### DESCRIPTION OF THE TASK
Word for word, set down the lines from the one that holds "You are a computer-use" through the final line of the listing below, and exclude every picture.
+++ EXERCISE MATERIAL
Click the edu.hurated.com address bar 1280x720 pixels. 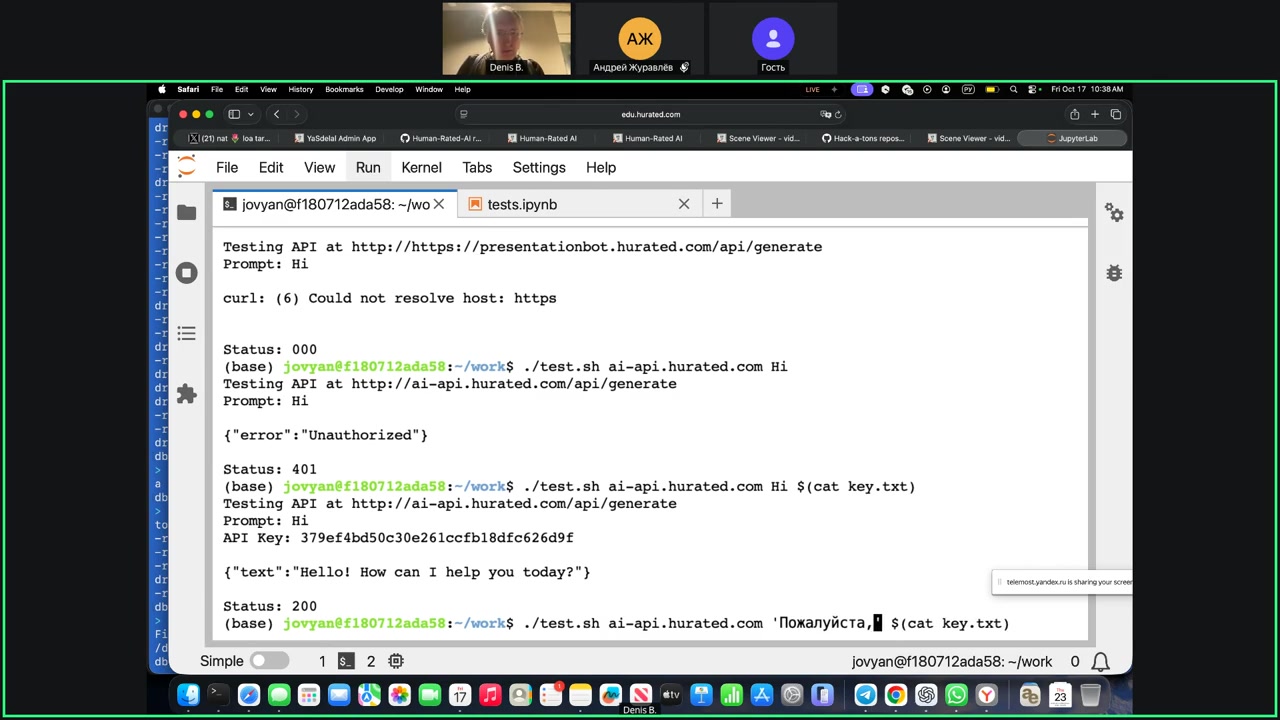click(x=650, y=114)
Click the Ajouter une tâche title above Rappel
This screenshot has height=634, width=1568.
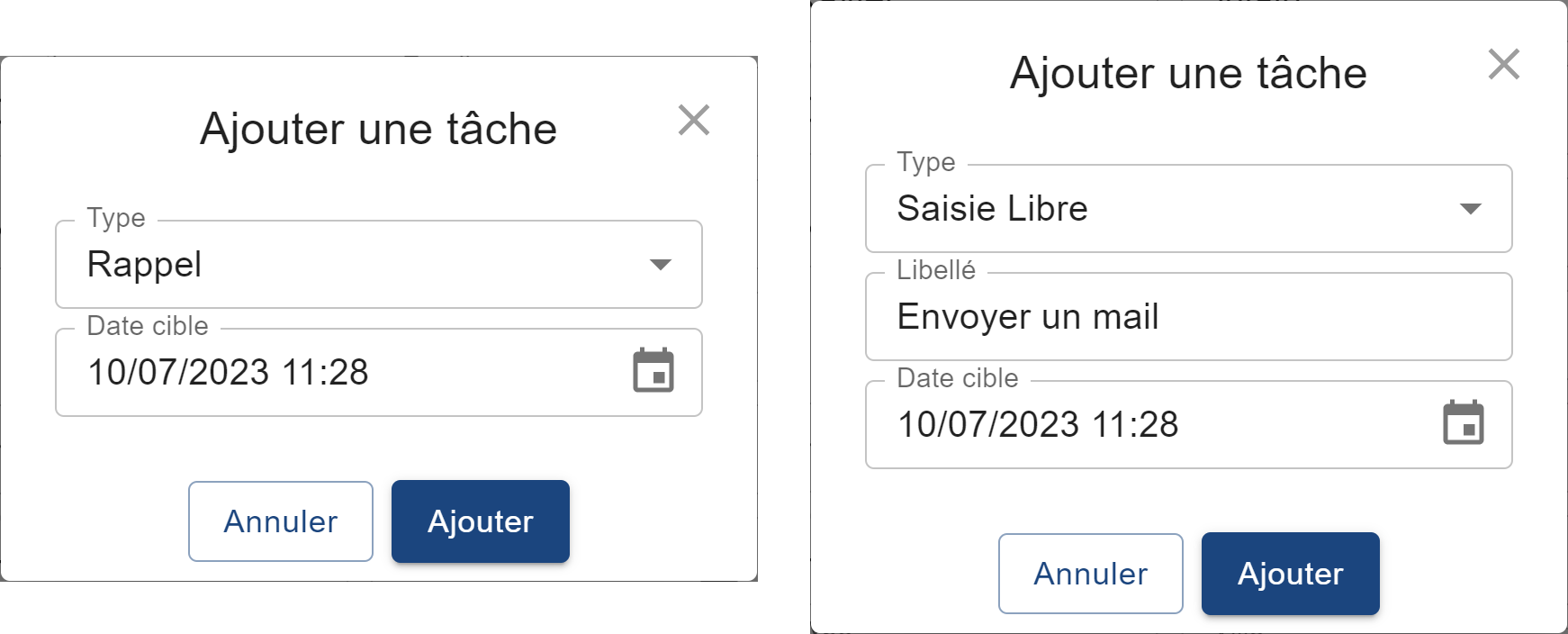(378, 129)
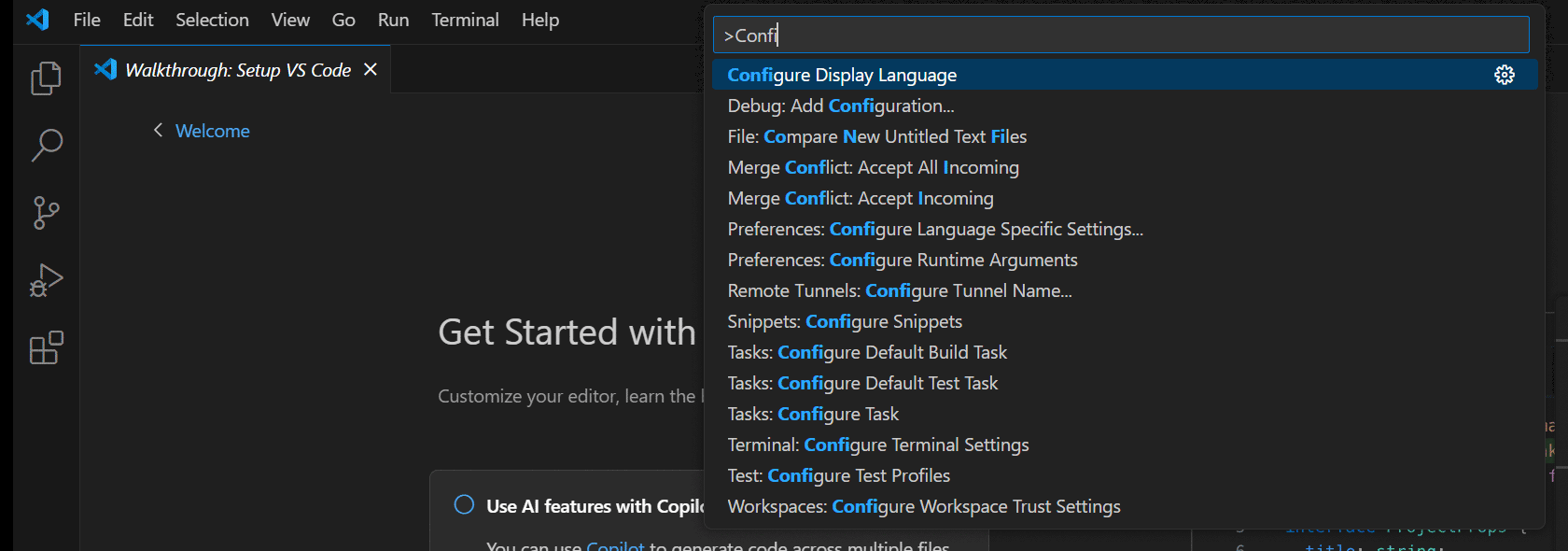Choose Tasks: Configure Default Build Task
The width and height of the screenshot is (1568, 551).
[x=866, y=352]
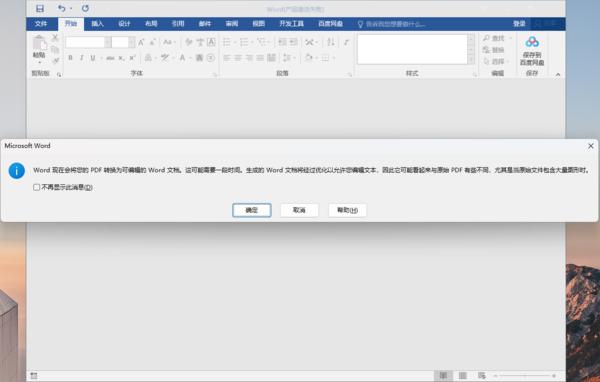Click the 确定 button in the dialog
Image resolution: width=600 pixels, height=382 pixels.
(252, 210)
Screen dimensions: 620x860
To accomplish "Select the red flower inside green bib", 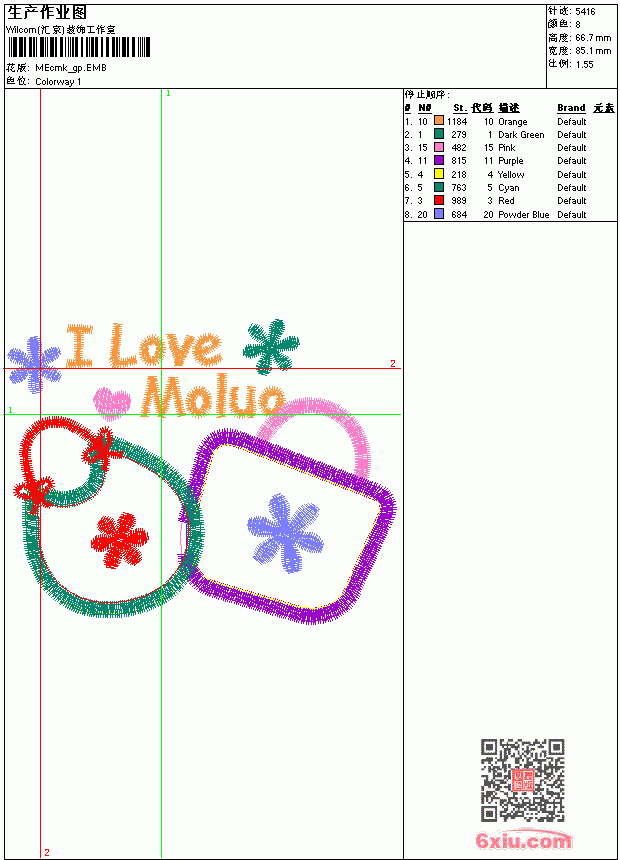I will pos(120,540).
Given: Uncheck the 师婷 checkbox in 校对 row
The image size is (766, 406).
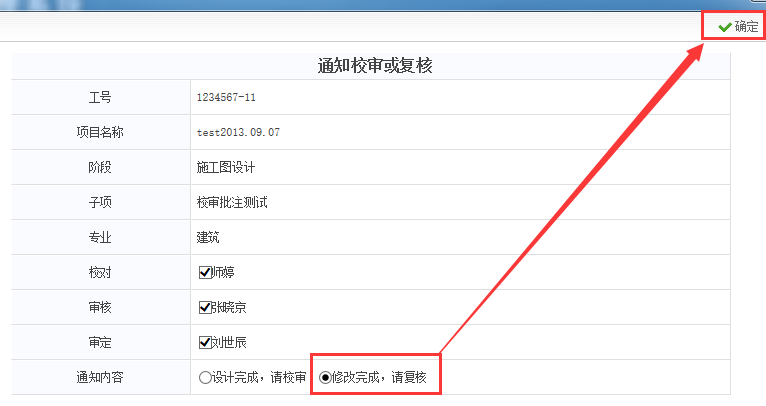Looking at the screenshot, I should coord(205,272).
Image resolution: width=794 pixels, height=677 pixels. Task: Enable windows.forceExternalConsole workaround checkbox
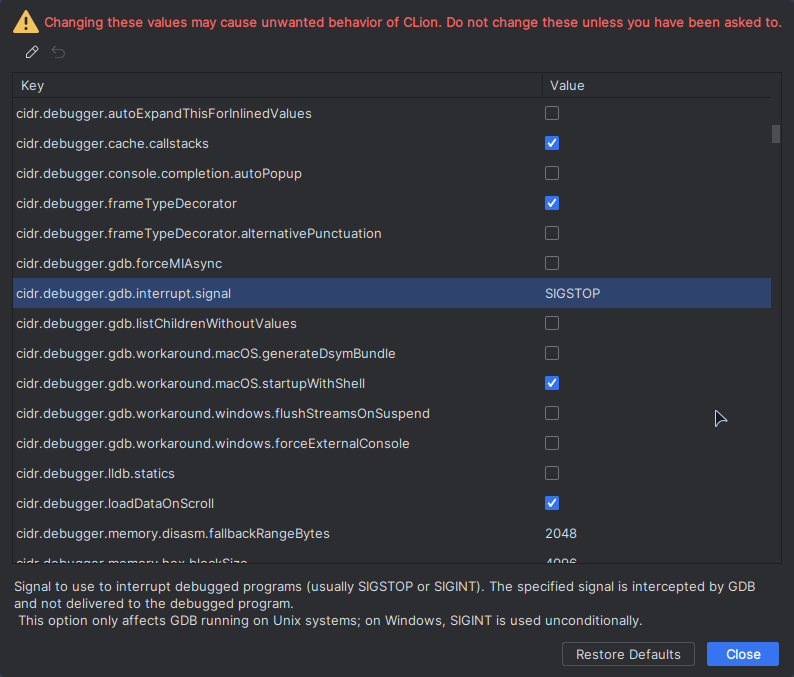[552, 443]
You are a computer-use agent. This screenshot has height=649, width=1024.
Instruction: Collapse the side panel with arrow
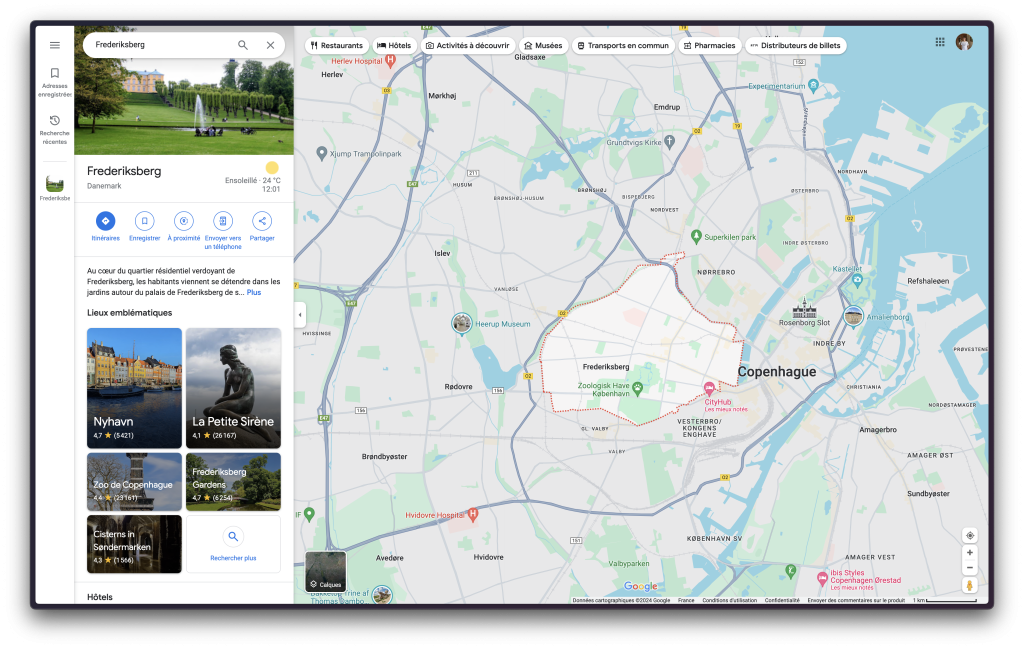point(300,315)
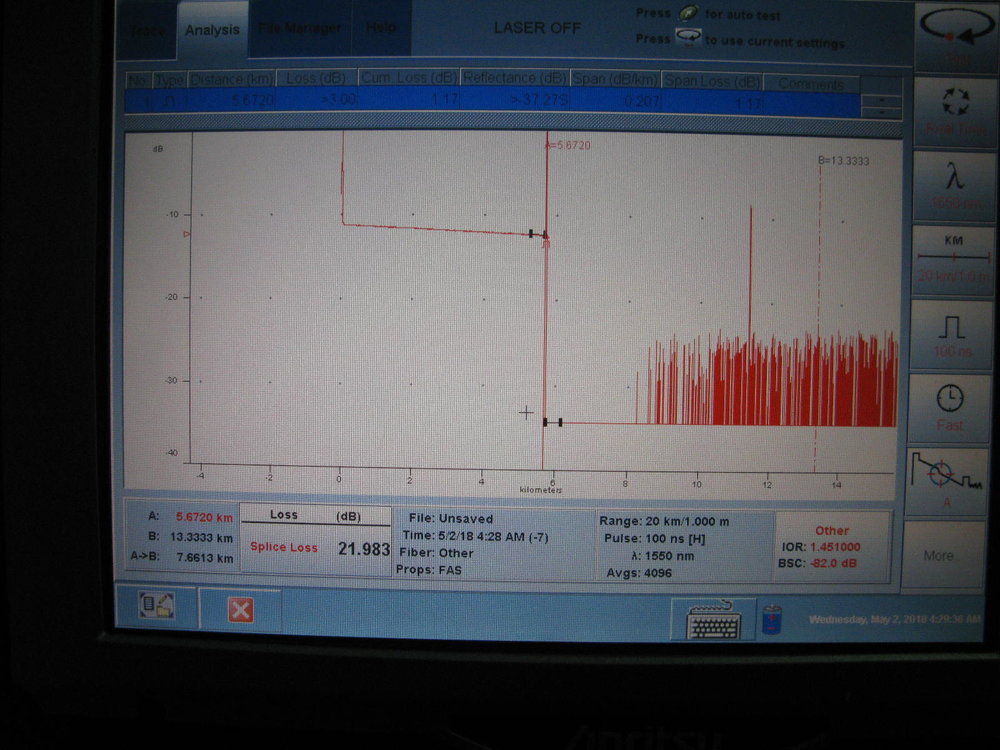Click the red X close icon
The image size is (1000, 750).
pyautogui.click(x=240, y=609)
++++++
### PROBLEM SOLUTION
You are a computer-use agent. This screenshot has height=649, width=1024.
Instruction: Collapse the side panel with arrow
point(300,315)
Click the red X close icon
The image size is (1000, 750).
pyautogui.click(x=240, y=609)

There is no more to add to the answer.